[Work item] Of all the lines in the entries below, give again exactly those starting at the line containing "Instruction: Click the info icon beside" and ending at the line containing "Click the Webwinkel Keur badge image", both ends included, and no others.

[Source material]
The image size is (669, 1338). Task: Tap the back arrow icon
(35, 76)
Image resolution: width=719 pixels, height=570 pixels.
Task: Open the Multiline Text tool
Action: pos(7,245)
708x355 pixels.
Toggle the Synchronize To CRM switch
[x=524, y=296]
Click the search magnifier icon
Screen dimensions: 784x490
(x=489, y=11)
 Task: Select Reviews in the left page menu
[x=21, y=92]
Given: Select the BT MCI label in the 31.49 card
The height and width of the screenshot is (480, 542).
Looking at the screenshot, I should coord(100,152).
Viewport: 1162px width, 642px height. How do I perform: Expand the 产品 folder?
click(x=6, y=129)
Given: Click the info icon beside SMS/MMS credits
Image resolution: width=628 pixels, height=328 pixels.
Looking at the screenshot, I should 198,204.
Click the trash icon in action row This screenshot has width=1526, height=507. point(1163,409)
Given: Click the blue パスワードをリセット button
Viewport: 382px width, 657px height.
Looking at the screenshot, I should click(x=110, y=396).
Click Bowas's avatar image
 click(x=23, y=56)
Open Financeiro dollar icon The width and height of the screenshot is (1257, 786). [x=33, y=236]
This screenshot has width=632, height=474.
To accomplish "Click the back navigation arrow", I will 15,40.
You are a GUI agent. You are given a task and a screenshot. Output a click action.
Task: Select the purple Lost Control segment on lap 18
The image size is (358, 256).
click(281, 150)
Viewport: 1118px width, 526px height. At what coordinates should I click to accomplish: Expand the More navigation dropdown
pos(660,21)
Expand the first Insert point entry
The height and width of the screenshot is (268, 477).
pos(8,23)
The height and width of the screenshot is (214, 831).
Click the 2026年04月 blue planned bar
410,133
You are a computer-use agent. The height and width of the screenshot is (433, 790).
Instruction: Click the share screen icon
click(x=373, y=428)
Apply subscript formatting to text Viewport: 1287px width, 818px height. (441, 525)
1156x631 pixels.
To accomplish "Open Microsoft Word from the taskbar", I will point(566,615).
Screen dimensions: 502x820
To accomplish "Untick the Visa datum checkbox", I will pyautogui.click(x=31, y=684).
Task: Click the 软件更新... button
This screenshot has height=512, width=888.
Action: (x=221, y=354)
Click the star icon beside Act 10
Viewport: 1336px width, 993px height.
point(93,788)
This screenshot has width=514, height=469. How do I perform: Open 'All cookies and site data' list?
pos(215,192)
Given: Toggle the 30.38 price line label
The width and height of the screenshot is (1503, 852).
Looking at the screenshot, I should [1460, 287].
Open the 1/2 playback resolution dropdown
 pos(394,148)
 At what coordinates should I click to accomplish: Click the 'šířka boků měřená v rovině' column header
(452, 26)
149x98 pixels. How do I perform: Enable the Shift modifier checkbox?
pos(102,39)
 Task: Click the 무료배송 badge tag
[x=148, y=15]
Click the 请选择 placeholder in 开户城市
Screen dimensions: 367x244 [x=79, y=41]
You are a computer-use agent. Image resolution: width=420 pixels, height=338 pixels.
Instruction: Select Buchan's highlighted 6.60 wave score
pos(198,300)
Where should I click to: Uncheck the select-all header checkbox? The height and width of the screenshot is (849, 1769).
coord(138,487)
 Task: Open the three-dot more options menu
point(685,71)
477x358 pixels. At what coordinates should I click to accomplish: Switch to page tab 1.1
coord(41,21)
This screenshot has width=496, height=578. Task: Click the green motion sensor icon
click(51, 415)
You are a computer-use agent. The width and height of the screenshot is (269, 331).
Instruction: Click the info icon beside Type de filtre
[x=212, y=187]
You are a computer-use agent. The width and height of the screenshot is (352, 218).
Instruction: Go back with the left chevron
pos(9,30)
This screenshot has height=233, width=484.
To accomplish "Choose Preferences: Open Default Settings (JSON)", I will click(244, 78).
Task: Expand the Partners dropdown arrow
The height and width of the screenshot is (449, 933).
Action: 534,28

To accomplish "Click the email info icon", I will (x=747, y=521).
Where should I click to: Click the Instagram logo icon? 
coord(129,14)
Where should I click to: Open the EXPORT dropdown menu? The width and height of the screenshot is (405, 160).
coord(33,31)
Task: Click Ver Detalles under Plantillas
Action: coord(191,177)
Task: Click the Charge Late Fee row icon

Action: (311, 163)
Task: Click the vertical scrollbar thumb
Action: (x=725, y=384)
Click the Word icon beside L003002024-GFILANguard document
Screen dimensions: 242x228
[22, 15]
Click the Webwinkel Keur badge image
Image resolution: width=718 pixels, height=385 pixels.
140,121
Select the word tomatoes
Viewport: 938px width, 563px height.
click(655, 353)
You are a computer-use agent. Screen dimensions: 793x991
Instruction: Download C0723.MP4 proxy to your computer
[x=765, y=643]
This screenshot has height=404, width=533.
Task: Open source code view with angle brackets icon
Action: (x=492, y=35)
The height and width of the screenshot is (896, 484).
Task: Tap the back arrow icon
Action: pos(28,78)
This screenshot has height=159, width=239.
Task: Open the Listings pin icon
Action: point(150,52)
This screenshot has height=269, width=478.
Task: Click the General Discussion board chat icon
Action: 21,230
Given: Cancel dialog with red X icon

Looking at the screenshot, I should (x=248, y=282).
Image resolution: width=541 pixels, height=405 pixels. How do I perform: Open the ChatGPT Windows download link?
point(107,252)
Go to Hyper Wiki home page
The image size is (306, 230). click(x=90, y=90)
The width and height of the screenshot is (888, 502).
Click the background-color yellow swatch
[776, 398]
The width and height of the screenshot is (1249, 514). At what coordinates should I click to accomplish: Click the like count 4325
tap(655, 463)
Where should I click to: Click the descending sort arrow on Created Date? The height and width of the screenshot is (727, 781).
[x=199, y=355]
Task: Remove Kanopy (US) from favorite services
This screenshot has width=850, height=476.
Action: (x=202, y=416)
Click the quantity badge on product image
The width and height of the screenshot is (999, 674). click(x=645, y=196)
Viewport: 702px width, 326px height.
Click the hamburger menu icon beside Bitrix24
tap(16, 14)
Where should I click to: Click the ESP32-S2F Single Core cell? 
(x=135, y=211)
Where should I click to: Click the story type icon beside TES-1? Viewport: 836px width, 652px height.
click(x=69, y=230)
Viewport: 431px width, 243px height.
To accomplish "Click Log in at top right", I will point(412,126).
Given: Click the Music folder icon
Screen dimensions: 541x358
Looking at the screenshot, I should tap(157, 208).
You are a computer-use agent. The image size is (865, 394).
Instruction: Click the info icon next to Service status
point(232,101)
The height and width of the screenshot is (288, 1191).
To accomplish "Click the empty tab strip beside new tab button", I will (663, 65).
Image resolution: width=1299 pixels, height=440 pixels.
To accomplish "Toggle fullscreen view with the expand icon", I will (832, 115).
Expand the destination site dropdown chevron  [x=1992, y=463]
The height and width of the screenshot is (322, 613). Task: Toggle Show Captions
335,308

[Finished exercise]
Instruction: Click the info icon beside Type de filtre
[x=212, y=187]
You are a computer-use agent. The width and height of the screenshot is (352, 218).
Instruction: Go back with the left chevron
pos(9,30)
This screenshot has height=233, width=484.
To accomplish "Choose Preferences: Open Default Settings (JSON)", I will click(244, 78).
Task: Expand the Partners dropdown arrow
The height and width of the screenshot is (449, 933).
Action: 534,28

To accomplish "Click the email info icon", I will (x=747, y=521).
Where should I click to: Click the Instagram logo icon? 
coord(129,14)
Where should I click to: Open the EXPORT dropdown menu? The width and height of the screenshot is (405, 160).
coord(33,31)
Task: Click Ver Detalles under Plantillas
Action: coord(191,177)
Task: Click the Charge Late Fee row icon

Action: (311, 163)
Task: Click the vertical scrollbar thumb
Action: (x=725, y=384)
Click the Word icon beside L003002024-GFILANguard document
Screen dimensions: 242x228
[22, 15]
Click the Webwinkel Keur badge image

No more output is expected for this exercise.